■ Extracted entries ■

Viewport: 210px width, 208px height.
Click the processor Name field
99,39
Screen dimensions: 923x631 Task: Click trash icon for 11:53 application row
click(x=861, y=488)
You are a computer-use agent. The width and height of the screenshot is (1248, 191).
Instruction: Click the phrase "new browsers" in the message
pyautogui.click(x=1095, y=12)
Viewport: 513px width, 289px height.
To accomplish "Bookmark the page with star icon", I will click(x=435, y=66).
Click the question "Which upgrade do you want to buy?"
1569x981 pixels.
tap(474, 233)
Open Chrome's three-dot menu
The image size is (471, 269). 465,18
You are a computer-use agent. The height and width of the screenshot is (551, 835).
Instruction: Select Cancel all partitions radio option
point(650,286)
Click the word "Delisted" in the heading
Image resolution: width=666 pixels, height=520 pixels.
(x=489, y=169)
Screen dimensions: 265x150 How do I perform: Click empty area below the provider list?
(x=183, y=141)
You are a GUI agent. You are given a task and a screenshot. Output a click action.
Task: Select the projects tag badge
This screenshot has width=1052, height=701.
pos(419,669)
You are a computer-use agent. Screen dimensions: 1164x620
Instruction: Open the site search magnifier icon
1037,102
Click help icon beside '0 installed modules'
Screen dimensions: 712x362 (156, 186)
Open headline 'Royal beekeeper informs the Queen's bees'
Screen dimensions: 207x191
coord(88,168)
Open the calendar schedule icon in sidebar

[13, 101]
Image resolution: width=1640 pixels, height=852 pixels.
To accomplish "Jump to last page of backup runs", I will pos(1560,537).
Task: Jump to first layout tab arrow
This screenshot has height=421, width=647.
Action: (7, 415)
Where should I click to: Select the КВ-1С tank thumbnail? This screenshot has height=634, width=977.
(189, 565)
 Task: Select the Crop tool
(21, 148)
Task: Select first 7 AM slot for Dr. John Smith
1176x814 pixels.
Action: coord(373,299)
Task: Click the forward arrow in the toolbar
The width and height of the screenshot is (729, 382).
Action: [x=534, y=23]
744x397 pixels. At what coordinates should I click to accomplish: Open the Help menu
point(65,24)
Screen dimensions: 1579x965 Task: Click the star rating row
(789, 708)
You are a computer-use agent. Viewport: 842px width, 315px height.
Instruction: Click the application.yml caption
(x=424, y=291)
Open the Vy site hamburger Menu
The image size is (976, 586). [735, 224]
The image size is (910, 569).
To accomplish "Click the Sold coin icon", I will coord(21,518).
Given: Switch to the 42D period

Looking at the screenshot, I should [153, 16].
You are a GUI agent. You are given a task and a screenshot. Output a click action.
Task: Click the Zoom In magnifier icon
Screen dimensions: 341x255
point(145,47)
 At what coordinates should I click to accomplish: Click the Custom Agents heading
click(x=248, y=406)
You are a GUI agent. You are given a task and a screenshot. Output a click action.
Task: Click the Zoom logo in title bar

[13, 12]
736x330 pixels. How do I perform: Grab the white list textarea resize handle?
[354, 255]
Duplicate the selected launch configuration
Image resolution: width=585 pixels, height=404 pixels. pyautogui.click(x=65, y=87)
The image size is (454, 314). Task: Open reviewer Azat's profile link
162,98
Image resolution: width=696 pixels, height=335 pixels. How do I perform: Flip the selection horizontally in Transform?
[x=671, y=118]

■ Exercise ■
Copy each record exactly, leaving nothing out.

■ Response to the task ■
Viewport: 210px width, 208px height.
Click the processor Name field
99,39
Screen dimensions: 923x631 Task: Click trash icon for 11:53 application row
click(x=861, y=488)
You are a computer-use agent. The width and height of the screenshot is (1248, 191).
Instruction: Click the phrase "new browsers" in the message
pyautogui.click(x=1095, y=12)
Viewport: 513px width, 289px height.
To accomplish "Bookmark the page with star icon", I will click(x=435, y=66).
Click the question "Which upgrade do you want to buy?"
1569x981 pixels.
tap(474, 233)
Open Chrome's three-dot menu
The image size is (471, 269). 465,18
You are a computer-use agent. The height and width of the screenshot is (551, 835).
Instruction: Select Cancel all partitions radio option
point(650,286)
Click the word "Delisted" in the heading
Image resolution: width=666 pixels, height=520 pixels.
(x=489, y=169)
Screen dimensions: 265x150 How do I perform: Click empty area below the provider list?
(x=183, y=141)
You are a GUI agent. You are given a task and a screenshot. Output a click action.
Task: Select the projects tag badge
This screenshot has width=1052, height=701.
pos(419,669)
You are a computer-use agent. Screen dimensions: 1164x620
Instruction: Open the site search magnifier icon
1037,102
Click help icon beside '0 installed modules'
Screen dimensions: 712x362 (156, 186)
Open headline 'Royal beekeeper informs the Queen's bees'
Screen dimensions: 207x191
coord(88,168)
Open the calendar schedule icon in sidebar

[13, 101]
Image resolution: width=1640 pixels, height=852 pixels.
To accomplish "Jump to last page of backup runs", I will pos(1560,537).
Task: Jump to first layout tab arrow
This screenshot has height=421, width=647.
Action: (7, 415)
Where should I click to: Select the КВ-1С tank thumbnail? This screenshot has height=634, width=977.
(189, 565)
 Task: Select the Crop tool
(21, 148)
Task: Select first 7 AM slot for Dr. John Smith
1176x814 pixels.
Action: coord(373,299)
Task: Click the forward arrow in the toolbar
The width and height of the screenshot is (729, 382).
Action: [x=534, y=23]
744x397 pixels. At what coordinates should I click to accomplish: Open the Help menu
point(65,24)
Screen dimensions: 1579x965 Task: Click the star rating row
(789, 708)
You are a computer-use agent. Viewport: 842px width, 315px height.
Instruction: Click the application.yml caption
(x=424, y=291)
Open the Vy site hamburger Menu
The image size is (976, 586). [735, 224]
The image size is (910, 569).
To accomplish "Click the Sold coin icon", I will coord(21,518).
Given: Switch to the 42D period

Looking at the screenshot, I should [153, 16].
You are a GUI agent. You are given a task and a screenshot. Output a click action.
Task: Click the Zoom In magnifier icon
Screen dimensions: 341x255
point(145,47)
 At what coordinates should I click to accomplish: Click the Custom Agents heading
click(x=248, y=406)
You are a GUI agent. You are given a task and a screenshot. Output a click action.
Task: Click the Zoom logo in title bar

[13, 12]
736x330 pixels. How do I perform: Grab the white list textarea resize handle?
[354, 255]
Duplicate the selected launch configuration
Image resolution: width=585 pixels, height=404 pixels. pyautogui.click(x=65, y=87)
The image size is (454, 314). Task: Open reviewer Azat's profile link
162,98
Image resolution: width=696 pixels, height=335 pixels. How do I perform: Flip the selection horizontally in Transform?
[x=671, y=118]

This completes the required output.